Another tale, set down some four centuries after the reign of Julian, imagines the torture and death of a martyr falsely accused of torching the temple of Apollo at Daphne—Julian orders the martyr to be crushed between the two halves of an immense rock that has been cleft in two by stonecutters, but the doughty martyr emerges miraculously alive.

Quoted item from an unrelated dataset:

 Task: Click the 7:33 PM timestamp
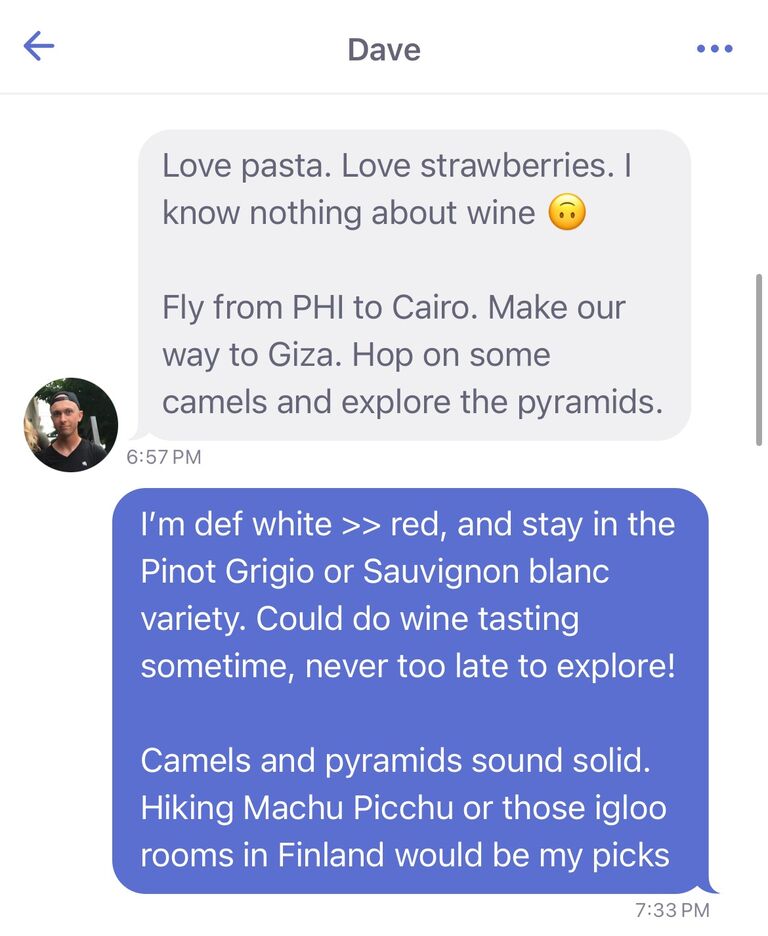click(672, 910)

“He was a horrifying sight and a strange example of the human condition: a man naked, his bones shattered, his eyes out of their sockets, yet he walked about and spoke back to the tyrant,” goes the martyrology. “Pronounce whatever sentence you like on me, whatever Satan who dwells in your soul inspires you,” the martyr himself is made to say to Julian. “Along with your gods, you too will be given to the everlasting and unquenchable fire, to be punished for all time, because you trampled on the Son of God.”
26

Julian has been generally acquitted of these charges by historians, religious and secular. “He was a persecutor of the Christian religion,” concedes the ancient pagan historian Eutropius, a contemporary of Julian, “but one who held back from shedding blood.”
27
Only a few men and women who were put to death during the reign of Julian are nowadays recognized as authentic martyrs. Some of them were zealots who actively sought out martyrdom by carrying out provocative attacks on pagan shrines, and a couple more are members of Julian’s palace guard who suffered the death penalty after they tried to assassinate the emperor. More often, however, Julian resorted to a weapon that drew no blood but one that he wielded with both pleasure and expertise—a pen dipped in the acid ink of satire.

Against the Galileans

The sharpest instrument that Julian brought to bear against Christianity was a purely verbal one—he engaged in open and sustained ridicule of their most cherished beliefs and practices. He employs a contemptuous term, “the Galilean,” to identify Jesus—the Galilee was a backwater of the unruly province of Palestine and a notorious hotbed of banditry, as any reader of Josephus would have known. He refers to Christianity as “the cult of the Galilean” when he does not flatly condemn it as “atheism.”
28
He disdains the veneration of martyrs and, especially, the enshrinement of their body parts as sacred relics—he describes relics as “corpse-pieces”
29
and the churches where they were piously displayed as “tombs.”
30

The decree that best expresses Julian’s own passion and prejudice is one that prohibited Christian teachers from teaching their students about the works of pagan authors—Homer and Hesiod, Herodotus and Thucydides. “Did [they] not receive all their learning from the gods? I think it absurd that men who explain the works of these writers should dishonor the gods whom they honored,” writes Julian.
31
“If [Christians] feel that they have gone astray concerning the gods, then let them go to the churches of the Galileans, and expound Matthew and Luke.”
32
Since the pagan classics formed the basic curriculum of the course of instruction called
paideia
, the law functioned to keep Christian pedagogues out of the schools. But it was also Julian’s way of reclaiming the culture of classical paganism in the same way that he had reclaimed the crown of pagan Rome from the Christian emperors who had worn it for the last fifty years.